START RECORDED DATA

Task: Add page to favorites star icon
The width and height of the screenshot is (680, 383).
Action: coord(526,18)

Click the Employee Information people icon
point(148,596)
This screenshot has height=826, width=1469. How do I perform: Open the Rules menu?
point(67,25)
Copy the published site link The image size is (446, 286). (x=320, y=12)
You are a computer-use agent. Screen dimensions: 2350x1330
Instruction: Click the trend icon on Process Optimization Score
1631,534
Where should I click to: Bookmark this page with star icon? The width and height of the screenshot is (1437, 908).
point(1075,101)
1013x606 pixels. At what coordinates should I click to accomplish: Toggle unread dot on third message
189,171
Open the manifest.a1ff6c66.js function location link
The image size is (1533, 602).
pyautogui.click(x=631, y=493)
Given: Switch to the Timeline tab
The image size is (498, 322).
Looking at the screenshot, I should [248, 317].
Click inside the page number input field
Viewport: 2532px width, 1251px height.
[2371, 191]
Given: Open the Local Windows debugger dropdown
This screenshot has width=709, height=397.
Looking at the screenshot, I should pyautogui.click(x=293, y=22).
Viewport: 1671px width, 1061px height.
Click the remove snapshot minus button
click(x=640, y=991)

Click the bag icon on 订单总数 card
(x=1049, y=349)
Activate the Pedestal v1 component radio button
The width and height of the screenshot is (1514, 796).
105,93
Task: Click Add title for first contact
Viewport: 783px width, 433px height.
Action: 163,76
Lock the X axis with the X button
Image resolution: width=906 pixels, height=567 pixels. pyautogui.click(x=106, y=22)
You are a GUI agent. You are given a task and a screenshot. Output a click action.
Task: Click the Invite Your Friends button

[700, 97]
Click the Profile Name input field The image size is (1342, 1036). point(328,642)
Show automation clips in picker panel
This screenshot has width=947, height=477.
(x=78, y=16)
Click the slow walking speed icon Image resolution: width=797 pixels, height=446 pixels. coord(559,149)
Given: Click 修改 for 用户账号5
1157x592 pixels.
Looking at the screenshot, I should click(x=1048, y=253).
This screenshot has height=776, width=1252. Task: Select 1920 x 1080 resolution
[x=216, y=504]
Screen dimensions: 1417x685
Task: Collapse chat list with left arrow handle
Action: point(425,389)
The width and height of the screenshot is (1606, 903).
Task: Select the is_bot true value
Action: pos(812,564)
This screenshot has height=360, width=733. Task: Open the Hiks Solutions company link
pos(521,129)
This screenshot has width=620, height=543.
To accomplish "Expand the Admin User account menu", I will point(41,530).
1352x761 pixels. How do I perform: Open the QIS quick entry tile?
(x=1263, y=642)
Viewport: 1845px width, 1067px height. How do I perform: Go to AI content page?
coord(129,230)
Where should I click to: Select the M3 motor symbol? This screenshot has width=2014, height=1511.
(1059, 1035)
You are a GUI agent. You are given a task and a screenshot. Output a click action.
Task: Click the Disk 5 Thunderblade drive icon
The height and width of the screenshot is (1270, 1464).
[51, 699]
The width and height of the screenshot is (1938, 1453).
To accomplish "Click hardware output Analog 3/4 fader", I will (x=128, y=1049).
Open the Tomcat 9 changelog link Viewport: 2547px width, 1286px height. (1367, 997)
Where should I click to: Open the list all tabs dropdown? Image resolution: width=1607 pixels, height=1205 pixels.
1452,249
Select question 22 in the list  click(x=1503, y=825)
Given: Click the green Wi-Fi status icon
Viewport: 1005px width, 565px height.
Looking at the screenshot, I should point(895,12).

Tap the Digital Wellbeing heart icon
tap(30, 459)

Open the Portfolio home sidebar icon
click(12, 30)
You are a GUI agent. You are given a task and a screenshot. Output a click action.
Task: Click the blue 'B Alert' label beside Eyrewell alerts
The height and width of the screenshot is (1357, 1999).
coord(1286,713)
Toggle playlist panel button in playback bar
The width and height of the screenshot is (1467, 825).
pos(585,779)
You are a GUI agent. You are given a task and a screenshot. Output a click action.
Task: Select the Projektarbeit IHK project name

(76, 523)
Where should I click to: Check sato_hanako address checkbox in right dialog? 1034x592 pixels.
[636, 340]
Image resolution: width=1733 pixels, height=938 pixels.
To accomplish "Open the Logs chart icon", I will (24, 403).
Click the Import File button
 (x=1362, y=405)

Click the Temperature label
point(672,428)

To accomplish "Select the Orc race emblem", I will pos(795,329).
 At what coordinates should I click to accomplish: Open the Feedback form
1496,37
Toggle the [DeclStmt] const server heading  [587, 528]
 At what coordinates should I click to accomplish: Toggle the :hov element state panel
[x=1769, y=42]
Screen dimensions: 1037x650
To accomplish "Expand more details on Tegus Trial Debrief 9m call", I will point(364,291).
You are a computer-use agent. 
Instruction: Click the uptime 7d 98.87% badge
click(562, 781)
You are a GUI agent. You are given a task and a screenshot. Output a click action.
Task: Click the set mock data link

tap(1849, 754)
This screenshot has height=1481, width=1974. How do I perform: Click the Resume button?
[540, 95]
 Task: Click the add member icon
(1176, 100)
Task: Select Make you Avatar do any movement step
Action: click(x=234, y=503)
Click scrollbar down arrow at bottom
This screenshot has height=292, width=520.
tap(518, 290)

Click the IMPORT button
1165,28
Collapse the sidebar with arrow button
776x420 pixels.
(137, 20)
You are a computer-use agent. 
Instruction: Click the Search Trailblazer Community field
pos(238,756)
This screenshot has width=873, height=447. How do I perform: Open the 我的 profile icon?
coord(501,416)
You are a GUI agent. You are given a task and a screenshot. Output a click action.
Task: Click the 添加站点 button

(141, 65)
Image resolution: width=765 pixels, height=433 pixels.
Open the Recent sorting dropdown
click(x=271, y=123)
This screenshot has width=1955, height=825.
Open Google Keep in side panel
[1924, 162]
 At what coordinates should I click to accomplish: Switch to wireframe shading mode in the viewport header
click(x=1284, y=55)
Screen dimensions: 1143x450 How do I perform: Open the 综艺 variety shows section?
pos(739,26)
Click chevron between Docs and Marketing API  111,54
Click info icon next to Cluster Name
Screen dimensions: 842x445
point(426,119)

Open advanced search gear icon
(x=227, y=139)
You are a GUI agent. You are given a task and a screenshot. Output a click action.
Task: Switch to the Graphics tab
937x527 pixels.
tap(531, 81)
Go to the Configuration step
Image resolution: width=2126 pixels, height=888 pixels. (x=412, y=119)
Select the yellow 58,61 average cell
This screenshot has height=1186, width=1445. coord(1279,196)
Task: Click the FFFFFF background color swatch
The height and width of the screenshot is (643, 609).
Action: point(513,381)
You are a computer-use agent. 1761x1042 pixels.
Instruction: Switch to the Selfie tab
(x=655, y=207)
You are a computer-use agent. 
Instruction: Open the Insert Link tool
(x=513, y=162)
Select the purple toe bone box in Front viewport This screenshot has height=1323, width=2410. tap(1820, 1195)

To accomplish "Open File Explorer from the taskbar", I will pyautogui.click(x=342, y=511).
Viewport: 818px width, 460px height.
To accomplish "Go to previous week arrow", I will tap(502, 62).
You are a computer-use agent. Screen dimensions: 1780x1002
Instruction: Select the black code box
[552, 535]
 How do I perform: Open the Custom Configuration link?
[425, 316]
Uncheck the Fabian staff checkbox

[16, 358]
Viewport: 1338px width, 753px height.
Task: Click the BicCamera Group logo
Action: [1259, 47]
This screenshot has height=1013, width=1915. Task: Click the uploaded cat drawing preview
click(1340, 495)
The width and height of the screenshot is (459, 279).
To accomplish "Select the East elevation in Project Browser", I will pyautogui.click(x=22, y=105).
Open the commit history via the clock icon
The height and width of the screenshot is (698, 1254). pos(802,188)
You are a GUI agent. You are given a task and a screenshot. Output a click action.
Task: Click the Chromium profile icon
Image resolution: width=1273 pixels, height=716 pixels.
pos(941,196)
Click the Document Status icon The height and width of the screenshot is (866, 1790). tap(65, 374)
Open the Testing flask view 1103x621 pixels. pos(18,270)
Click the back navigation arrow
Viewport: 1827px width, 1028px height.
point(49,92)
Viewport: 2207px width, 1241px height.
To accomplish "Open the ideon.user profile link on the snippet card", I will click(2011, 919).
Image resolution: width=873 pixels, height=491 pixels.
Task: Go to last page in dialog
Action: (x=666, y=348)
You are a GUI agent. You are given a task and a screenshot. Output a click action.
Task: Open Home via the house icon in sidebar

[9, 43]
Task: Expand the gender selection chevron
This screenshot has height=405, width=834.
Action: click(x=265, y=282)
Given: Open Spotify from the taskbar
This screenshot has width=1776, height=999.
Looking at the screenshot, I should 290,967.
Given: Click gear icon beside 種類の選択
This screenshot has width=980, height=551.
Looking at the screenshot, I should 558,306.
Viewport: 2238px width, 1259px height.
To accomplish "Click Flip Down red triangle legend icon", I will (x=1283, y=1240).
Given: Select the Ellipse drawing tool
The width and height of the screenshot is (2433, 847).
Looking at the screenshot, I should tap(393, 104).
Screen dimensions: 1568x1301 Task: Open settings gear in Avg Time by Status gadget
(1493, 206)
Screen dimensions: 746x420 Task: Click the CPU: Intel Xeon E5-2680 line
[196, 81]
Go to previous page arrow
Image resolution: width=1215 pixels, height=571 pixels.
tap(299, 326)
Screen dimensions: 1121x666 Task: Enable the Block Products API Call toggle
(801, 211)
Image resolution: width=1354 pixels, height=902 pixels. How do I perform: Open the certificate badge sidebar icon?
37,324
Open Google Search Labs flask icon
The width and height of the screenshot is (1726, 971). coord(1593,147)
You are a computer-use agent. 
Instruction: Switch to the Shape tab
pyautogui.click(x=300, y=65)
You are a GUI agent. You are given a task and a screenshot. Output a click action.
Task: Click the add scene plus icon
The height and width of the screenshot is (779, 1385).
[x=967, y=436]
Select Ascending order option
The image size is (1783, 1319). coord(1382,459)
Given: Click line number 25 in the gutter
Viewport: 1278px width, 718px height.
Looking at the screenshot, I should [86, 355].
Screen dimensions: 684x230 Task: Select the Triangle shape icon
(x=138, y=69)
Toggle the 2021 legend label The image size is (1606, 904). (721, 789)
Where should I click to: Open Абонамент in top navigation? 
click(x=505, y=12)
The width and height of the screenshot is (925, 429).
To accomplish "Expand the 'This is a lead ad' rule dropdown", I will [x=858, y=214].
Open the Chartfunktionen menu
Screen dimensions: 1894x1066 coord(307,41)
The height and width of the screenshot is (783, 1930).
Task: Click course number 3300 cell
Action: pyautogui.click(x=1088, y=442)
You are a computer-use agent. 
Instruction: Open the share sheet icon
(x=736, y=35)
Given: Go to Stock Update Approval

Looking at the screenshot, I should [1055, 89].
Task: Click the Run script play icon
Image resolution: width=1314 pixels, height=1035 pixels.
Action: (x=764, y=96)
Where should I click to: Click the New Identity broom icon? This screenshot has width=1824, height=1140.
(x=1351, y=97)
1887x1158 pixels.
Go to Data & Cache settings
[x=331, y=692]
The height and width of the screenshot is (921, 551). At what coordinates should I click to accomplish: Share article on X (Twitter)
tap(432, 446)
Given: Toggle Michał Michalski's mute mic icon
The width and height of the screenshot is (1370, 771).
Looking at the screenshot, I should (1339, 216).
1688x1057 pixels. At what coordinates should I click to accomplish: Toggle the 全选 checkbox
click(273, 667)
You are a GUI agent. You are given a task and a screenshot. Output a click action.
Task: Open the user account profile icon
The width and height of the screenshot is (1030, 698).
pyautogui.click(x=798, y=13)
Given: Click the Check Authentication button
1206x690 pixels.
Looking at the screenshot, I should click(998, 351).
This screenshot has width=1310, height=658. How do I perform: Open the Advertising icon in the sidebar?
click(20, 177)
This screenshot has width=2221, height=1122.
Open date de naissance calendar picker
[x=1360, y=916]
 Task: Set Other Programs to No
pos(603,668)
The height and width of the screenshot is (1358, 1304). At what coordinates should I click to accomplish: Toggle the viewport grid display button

END RECORDED DATA

WHAT THIS TASK INVOLVES: Bring together all lines of the entries above in which the string "taskbar" occurs.

TASK RESPONSE:
To accomplish "Open File Explorer from the taskbar", I will pyautogui.click(x=342, y=511).
Given: Open Spotify from the taskbar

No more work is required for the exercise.